Task statement - Output the entries below exactly, from the first line to the line holding "Click the Try it free button", both included.

******

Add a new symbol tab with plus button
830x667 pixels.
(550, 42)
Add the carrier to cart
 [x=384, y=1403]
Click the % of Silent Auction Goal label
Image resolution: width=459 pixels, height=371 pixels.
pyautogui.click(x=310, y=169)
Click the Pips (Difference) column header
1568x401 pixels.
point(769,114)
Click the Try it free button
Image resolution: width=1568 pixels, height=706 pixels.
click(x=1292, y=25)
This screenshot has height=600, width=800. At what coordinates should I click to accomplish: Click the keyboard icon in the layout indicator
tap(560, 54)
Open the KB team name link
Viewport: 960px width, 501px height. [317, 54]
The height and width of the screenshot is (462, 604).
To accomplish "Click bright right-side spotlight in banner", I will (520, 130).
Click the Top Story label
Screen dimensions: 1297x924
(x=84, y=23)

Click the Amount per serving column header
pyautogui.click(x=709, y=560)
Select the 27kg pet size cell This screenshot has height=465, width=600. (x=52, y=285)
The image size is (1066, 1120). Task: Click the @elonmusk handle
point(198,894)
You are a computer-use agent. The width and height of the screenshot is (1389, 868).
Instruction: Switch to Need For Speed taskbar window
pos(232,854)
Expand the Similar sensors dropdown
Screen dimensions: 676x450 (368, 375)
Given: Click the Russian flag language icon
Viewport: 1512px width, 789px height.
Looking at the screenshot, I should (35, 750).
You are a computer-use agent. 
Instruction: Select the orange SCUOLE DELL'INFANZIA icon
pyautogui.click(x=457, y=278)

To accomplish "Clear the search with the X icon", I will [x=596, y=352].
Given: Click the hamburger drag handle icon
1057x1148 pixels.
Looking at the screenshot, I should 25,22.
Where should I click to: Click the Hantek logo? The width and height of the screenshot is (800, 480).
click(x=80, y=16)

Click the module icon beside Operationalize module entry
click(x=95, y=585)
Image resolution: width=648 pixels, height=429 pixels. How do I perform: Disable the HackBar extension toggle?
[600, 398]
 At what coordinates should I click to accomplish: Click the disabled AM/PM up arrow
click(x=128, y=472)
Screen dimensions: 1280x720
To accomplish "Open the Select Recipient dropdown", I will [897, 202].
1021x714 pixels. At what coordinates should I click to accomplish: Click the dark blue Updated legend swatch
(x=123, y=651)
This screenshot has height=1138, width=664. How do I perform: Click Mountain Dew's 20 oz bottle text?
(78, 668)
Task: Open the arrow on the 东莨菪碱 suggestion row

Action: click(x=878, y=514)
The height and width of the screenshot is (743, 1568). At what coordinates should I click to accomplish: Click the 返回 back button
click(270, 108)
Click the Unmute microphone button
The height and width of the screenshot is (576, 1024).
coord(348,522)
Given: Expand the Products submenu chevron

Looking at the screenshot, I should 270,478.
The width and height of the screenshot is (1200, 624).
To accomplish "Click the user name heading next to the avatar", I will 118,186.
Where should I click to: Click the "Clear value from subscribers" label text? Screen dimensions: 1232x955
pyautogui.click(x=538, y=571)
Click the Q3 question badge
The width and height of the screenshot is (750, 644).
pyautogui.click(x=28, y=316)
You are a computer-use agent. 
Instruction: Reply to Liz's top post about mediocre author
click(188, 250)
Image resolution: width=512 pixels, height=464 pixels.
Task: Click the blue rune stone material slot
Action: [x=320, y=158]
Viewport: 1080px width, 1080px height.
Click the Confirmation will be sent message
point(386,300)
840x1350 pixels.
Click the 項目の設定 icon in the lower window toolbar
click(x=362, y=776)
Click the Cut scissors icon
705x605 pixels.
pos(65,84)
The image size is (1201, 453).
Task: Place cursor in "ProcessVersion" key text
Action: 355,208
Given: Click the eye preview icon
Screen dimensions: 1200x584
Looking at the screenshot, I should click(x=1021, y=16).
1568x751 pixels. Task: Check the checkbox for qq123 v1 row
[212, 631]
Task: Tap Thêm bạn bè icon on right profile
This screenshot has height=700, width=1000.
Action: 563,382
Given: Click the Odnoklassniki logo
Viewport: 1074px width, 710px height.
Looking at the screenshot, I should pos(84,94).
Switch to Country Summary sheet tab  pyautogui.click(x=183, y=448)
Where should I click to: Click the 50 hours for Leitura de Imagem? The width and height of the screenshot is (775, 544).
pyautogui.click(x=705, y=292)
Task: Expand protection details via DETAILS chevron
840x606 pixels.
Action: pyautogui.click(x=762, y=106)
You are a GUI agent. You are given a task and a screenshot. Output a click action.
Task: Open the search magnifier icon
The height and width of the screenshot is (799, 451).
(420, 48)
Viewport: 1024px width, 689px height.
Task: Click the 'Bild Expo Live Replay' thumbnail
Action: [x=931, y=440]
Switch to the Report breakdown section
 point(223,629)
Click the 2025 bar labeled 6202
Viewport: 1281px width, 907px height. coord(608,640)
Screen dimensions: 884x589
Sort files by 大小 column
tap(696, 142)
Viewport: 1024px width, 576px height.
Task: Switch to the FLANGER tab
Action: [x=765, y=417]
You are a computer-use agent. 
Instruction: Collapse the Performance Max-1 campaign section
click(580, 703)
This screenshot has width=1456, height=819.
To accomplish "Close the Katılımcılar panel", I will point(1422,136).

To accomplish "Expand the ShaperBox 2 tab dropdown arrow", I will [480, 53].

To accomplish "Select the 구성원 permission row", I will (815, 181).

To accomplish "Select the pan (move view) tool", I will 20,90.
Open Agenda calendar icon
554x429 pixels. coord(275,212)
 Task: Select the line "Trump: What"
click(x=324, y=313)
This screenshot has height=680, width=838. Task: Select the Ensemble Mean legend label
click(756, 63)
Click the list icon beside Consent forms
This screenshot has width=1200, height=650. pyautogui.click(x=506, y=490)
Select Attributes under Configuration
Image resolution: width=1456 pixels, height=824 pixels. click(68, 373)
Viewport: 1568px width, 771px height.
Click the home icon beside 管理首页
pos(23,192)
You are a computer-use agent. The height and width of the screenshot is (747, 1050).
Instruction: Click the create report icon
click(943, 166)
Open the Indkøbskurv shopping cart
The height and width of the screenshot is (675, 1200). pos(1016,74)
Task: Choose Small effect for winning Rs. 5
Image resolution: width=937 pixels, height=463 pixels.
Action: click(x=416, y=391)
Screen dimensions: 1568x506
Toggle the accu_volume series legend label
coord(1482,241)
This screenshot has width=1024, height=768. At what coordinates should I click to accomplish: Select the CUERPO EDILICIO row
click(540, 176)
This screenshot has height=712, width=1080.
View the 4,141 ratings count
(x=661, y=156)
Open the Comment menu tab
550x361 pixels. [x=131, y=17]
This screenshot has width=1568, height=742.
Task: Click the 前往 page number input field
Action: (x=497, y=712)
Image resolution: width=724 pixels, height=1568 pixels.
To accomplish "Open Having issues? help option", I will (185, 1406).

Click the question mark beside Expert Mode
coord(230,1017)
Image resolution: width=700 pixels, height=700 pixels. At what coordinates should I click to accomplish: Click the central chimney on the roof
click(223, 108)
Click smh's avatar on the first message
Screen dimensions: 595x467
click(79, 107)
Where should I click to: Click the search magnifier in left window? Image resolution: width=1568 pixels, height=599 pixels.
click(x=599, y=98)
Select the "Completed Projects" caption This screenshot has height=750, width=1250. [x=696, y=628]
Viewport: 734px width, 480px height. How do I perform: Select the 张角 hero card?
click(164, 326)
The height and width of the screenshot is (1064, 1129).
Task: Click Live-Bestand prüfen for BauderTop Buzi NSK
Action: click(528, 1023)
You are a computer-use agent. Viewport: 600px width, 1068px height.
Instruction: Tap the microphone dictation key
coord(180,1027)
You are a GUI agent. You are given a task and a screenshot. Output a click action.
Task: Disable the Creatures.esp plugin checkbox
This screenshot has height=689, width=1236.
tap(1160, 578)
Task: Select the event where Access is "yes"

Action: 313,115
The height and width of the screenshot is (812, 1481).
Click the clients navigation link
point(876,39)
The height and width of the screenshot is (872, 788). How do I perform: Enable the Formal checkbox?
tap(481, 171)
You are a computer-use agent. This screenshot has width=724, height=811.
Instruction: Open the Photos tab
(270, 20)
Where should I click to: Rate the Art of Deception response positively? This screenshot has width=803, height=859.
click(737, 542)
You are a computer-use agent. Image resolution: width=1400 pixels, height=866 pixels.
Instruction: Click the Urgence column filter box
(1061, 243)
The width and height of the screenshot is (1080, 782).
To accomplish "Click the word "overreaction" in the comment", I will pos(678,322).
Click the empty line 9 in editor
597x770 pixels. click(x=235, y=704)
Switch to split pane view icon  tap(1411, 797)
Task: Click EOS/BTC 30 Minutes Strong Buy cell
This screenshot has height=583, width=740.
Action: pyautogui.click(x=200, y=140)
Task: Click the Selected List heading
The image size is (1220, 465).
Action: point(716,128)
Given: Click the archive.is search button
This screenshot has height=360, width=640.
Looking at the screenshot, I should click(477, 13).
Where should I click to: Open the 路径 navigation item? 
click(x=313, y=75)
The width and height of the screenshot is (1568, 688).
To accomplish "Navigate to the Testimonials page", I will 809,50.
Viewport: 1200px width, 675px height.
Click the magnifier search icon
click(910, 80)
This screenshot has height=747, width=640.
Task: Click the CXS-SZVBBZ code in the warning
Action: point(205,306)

******

Result -
Add a new symbol tab with plus button
830x667 pixels.
(550, 42)
Add the carrier to cart
 [x=384, y=1403]
Click the % of Silent Auction Goal label
Image resolution: width=459 pixels, height=371 pixels.
pyautogui.click(x=310, y=169)
Click the Pips (Difference) column header
1568x401 pixels.
point(769,114)
Click the Try it free button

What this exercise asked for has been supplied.